Pub culture lends itself to film-making thanks to its quirks, eye-catching details, and characters.

We’ve been picking up the odd video here and there over the years but hadn’t checked Vimeo for a while. We were lured there this time trying to answer a question about seafood hawkers in pubs which turned up this gem directed by Matthew Daunt:

Then, following the breadcrumbs, we found this recent portrait of the Steve, landlord of Ye Olde Vic in Stockport:

(Of his fists: ‘Let me just tell you that they’re only resting, not retired.’)

This next film, The Regulars, by Grant Hodgeon, is actually eight years old but it’s the first time we’ve come across it. It’s an eccentric piece in some ways, switching styles, stopping and starting, but there’s no denying the charm of the raw footage:

And, finally, another Stockport pub (is everyone there a documentarian?) filmed by Jake Parker in 2013:

You can really smell the booze and the sticky carpets in that one, can’t you?

The similarity in tone of these films and others — wistful, slightly sad — says something about how the pub is viewed in 21st Century Britain. We suppose it’s because it feels fragile or endangered as an institution that people feel motivated to document it, while they still can.

Is it a new artform? The existence of Peter Davis’s 1962 film Pub, available on the BFI DVD of London in the Raw, would suggest not.

4 replies on “The Short Pub Documentary — A New Artform?”

A couple of wonderful Stockport films there. The Olde Vic is now a community-owned pub – as shown by the fundraising barometer on the outside wall – and I’m pleased to say I own a small share 😀

The Tiviot is sadly no longer with us, having been closed and demolished since the film was shot. The outside gents really were a bit whiffy, though.
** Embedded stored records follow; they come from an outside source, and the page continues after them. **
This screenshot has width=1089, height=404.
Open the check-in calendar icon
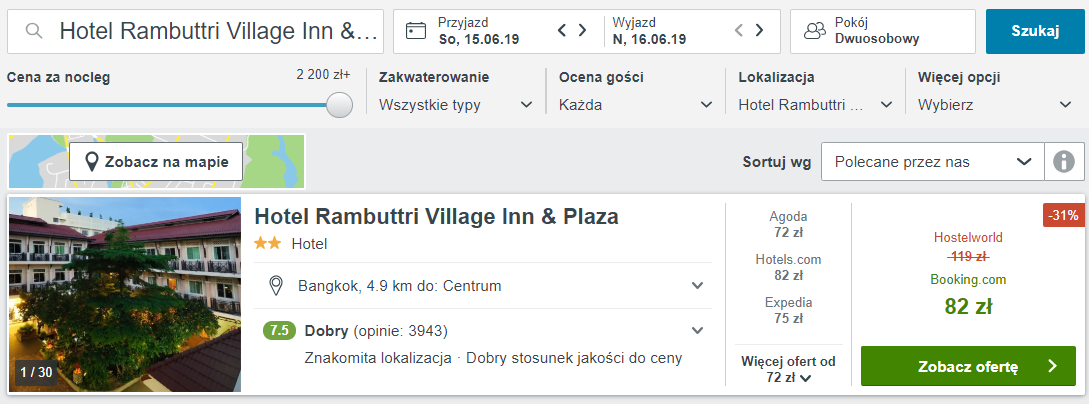point(416,31)
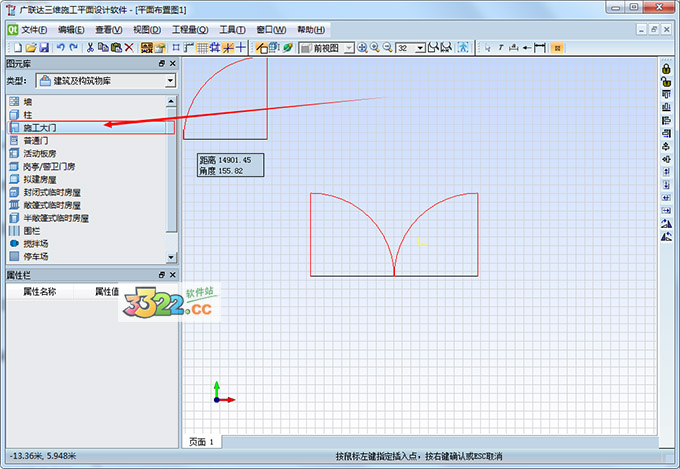This screenshot has width=680, height=469.
Task: Select 施工大门 in the component list
Action: [40, 128]
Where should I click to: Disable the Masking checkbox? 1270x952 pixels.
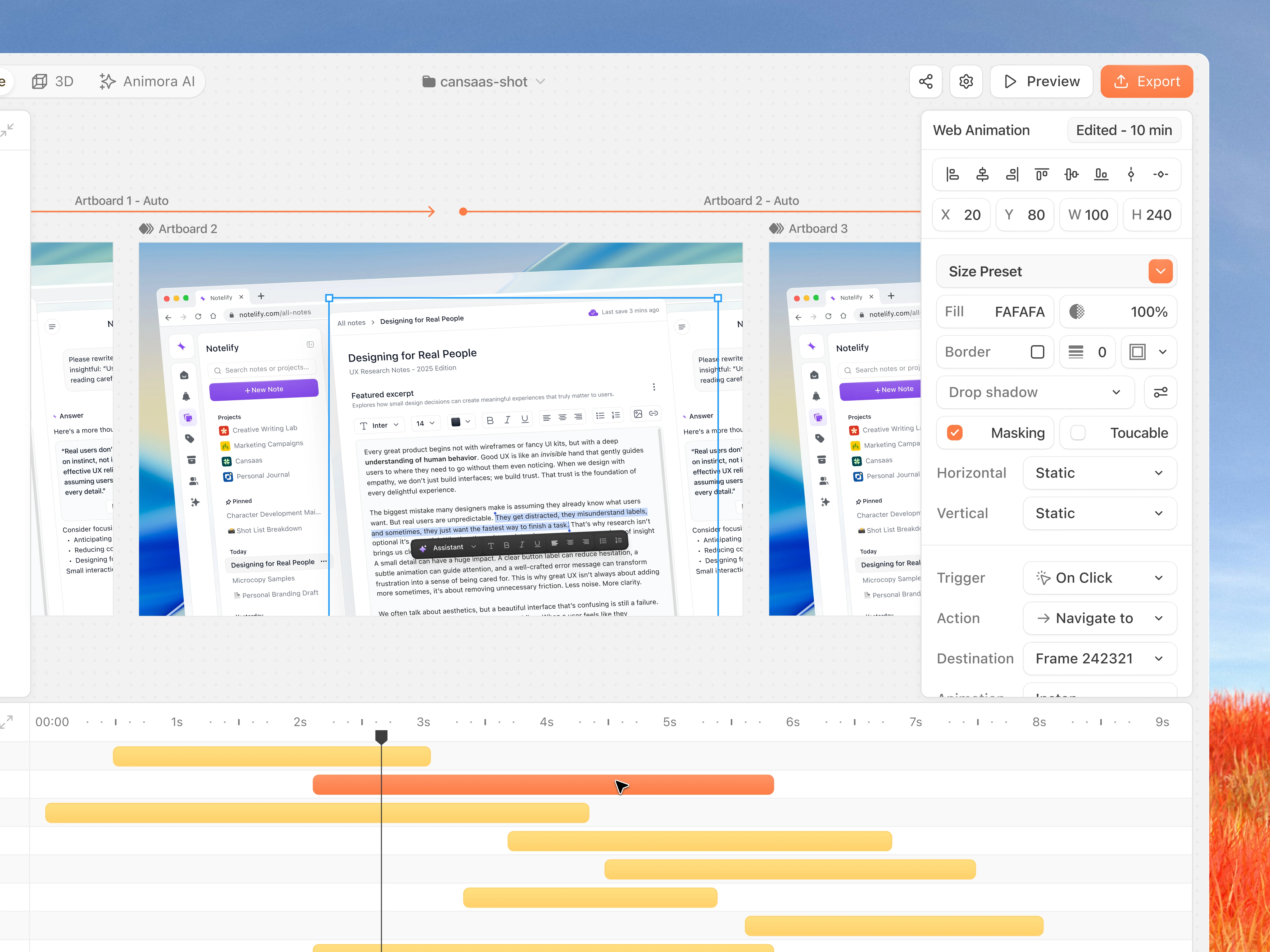pyautogui.click(x=955, y=433)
I didn’t write about my last visit to the Tiv, which for obvious reasons I regret now. It was a weekday afternoon – I worked part time in those days – and the room to which I took my pint was occupied by two men and a Jack Russell. They weren’t together; one man was sitting on a bench along one wall, staring into space, while the other sat on a similar bench along the wall to his right, talking to himself amiably but quite loudly and at great length. Meanwhile the Jack Russell (you’d forgotten him, hadn’t you?) sat in the middle of the room staring fixedly at a point halfway up the wall, completely ignoring any attempts to get his attention, whether by the vocal drunk or by me. All this, as I say, mid-afternoon on a weekday. I felt sorry for the staff.

I know the cockle man well.

A wide selection of beer available in the pubs featured, particularly the old vic. One might almost think that this was now an increasingly common trait amongst pubs all across the country.